Mavacamten versus alcohol septal ablation: clinical, echocardiographic, and patient-reported outcomes after 3 months

F. Langkamp (Bad Oeynhausen)1, C. Coppee (Bad Oeynhausen)2, M. Potratz (Bad Oeynhausen)1, K. Mohemed (Bad Oeynhausen)1, V. Rudolph (Bad Oeynhausen)2, J.-C. Reil (Bad Oeynhausen)2, S. Scholtz (Bad Oeynhausen)1
1Herz- und Diabeteszentrum NRW Klinik für Kardiologie Bad Oeynhausen, Deutschland; 2Herz- und Diabeteszentrum NRW Allgemeine und Interventionelle Kardiologie/Angiologie Bad Oeynhausen, Deutschland

Background: This analysis compares the efficacy of pharmacological therapy with mavacamten and invasive alcohol septal ablation (ASA) in patients with hypertrophic obstructive cardiomyopathy (HOCM) in terms of clinical, echocardiographic, and patient-reported parameters over three months.

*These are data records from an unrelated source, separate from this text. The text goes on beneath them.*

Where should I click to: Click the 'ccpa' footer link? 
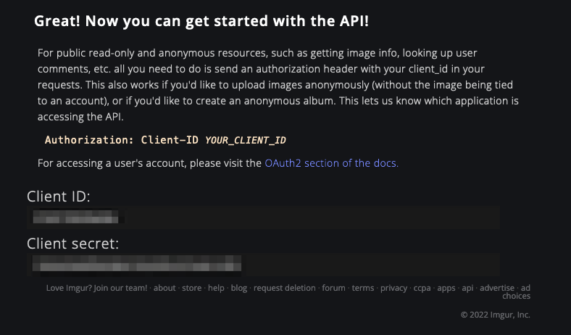pyautogui.click(x=422, y=288)
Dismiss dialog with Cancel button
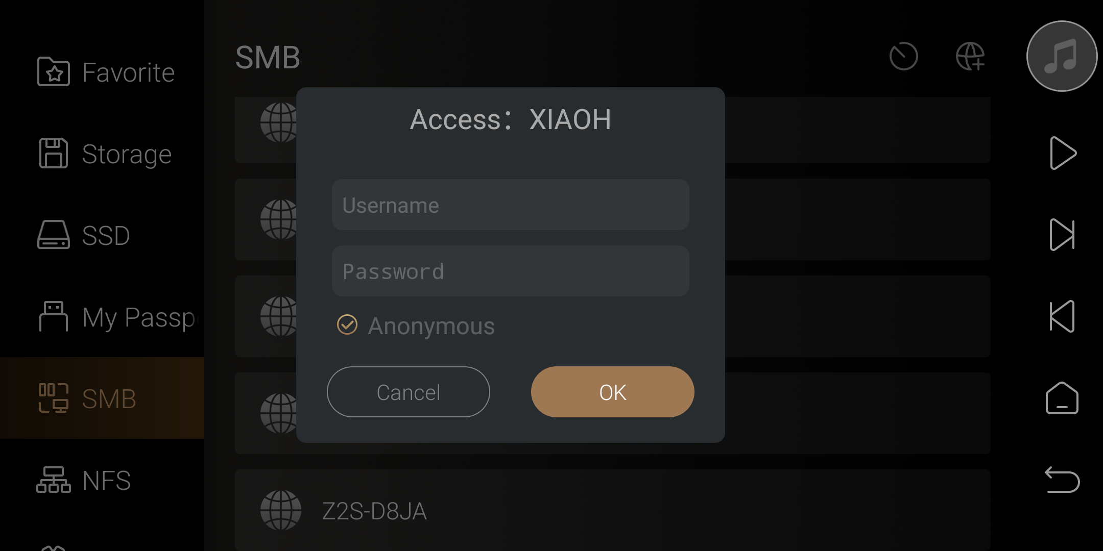 point(409,392)
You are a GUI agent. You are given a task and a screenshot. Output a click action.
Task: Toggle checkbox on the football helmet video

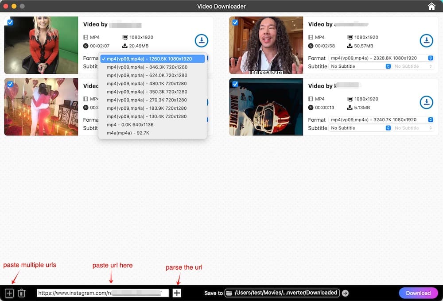[x=235, y=84]
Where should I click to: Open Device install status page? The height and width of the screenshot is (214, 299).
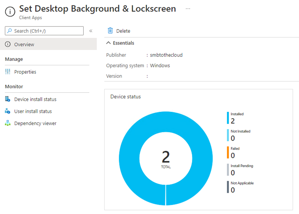(35, 99)
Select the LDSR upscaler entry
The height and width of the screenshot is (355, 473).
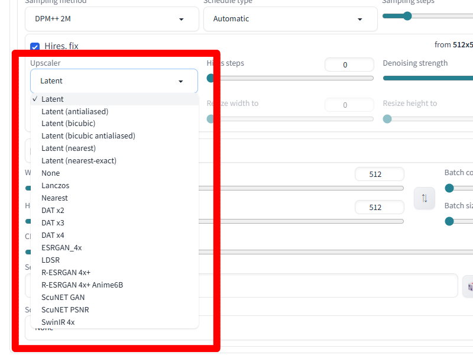(50, 260)
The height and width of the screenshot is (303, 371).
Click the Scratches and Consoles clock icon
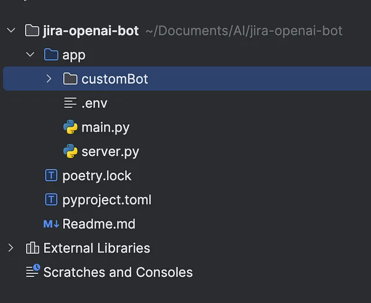(x=33, y=270)
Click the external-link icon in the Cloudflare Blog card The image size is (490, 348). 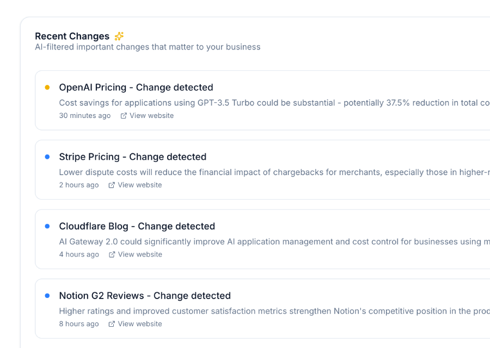point(112,254)
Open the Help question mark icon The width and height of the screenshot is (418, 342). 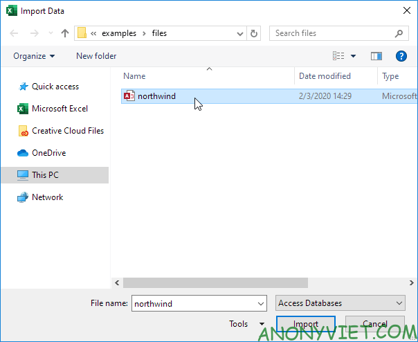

Methods: Seventy-nine patients (58 mavacamten, 21 ASA) were included from our prospective HCM registry. In addition to echocardiographic parameters (LVOT gradient at rest and under provocation, LV-EF, septal thickness), clinical and patient-reported parameters were collected using the KCCQ score before the start of therapy and after 3 months.

Results: At the start of the study, the groups were comparable in terms of age (61.6 ± 1.7 years vs. 57.3 ± 2.6 years; p = 0.18) and gender (male 51.7% vs. 61.9%; p = 0.42). Clinically, both groups showed a similar baseline distribution of NYHA class (II: 53% vs. 52%, III: 47% vs. 43%).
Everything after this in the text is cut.